3 Experts in 3 Minutes: Trends in Training Centers
With the surge in exploration and production along the Gulf Coast, Page has been busy designing training facilities for major oil and gas companies. While few people may think about them often, training centers can make a significant difference in how well a company succeeds in onboarding and educating its workforce.
We've compiled some words of wisdom from Ken Black, Page Associate Principal / Senior Project Manager; David Euscher, Page Associate Principal / Senior Designer and Marissa Yu, Page Principal / Interior Design Director, on the subject of training centers.
What new trends are you seeing in training center designs?
Changes in teaching styles that we see from the education sector are finding their way into corporate training environments. Learning now can take on several different forms throughout the course of a training day. These may range from a lecture-style format to group work to trainee-led discussions that are facilitated by instructors. These environments need a high level of flexibility and user-driven adaptability to be effective. Operable partitions in classrooms allow combining attendees into larger groups or dividing them into smaller breakout sessions. Training tables are now designed to be easily reconfigured as needed.
Collaborative learning involves instantaneous knowledge sharing, and tools like whiteboards are one efficient way of bringing people and ideas together. Towards this end, audiovisual and information technology play a great part in training programs today.
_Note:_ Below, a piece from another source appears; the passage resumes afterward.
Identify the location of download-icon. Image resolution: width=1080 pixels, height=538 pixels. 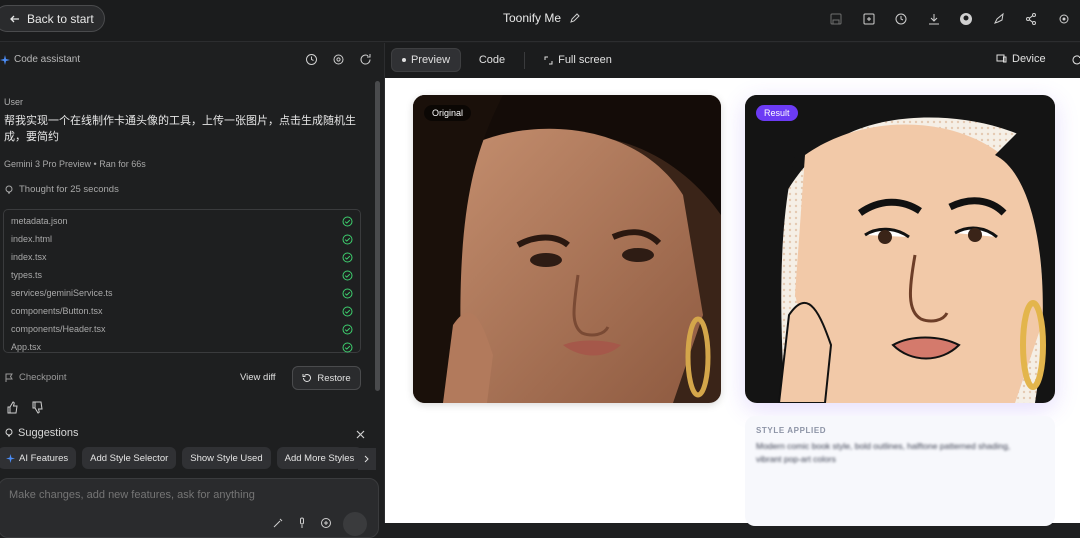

While there is less dedicated space at the table for training manuals, there is multiple connectivity for personal laptops and tablets, both hard wired and wireless, as well as the ability to share individual content visually with others on a large screen.
What's different about client objectives for training centers today?
Clients are requiring multiple ways to achieve training opportunities, including remotely. For example, a top global energy company plans to train offshore rig personnel over the Internet. This way, the employees can renew their yearly certification at their convenience.
For clients with highly sensitive mission critical operations, on-the-job training may pose a risk to the operation or to others. These client types are served by full scale simulation facilities that are outfitted to mimic actual operation centers. This applies to hands-on equipment training as well as details of the working environment, down to finishes, furniture, lighting and acoustics. By recreating the actual environment to the extent possible, trainees have fewer unfamiliar conditions when faced with a critical operational situation.
Training centers also allow new recruits to become immersed in a company’s culture and philosophy while they learn the job skills they need. We’re seeing these training areas as opportunities for companies to use the design of the training environment to express their brand and core values.
What experiences does Page have that particularly suits it to address this design need?
In addition to our project experience in designing mission critical facilities, our experience in higher educational learning environments and student life centers also gives us insight into generational differences in the workplace population. These affect learning styles and work habits, which are important considerations for learning environments as the designs influence the effectiveness of the training as well as communicate messages about the organizations they serve.
With experience in designing both educational and petrochemical facilities, Page is able to understand the needs of employees and optimize the training experience. Employee training is not limited to computer interaction only; hands-on training of large equipment use also is necessary. Since Page has expertise in creating safe work environments for our manufacturing and research clients, we're able to provide the same level of safety in training facilities.
Our project experience ranges from dedicated training facilities that are skill or equipment-focused places that may be a part of a campus or a stand-alone building, to multi-functional rooms within a corporate lease space.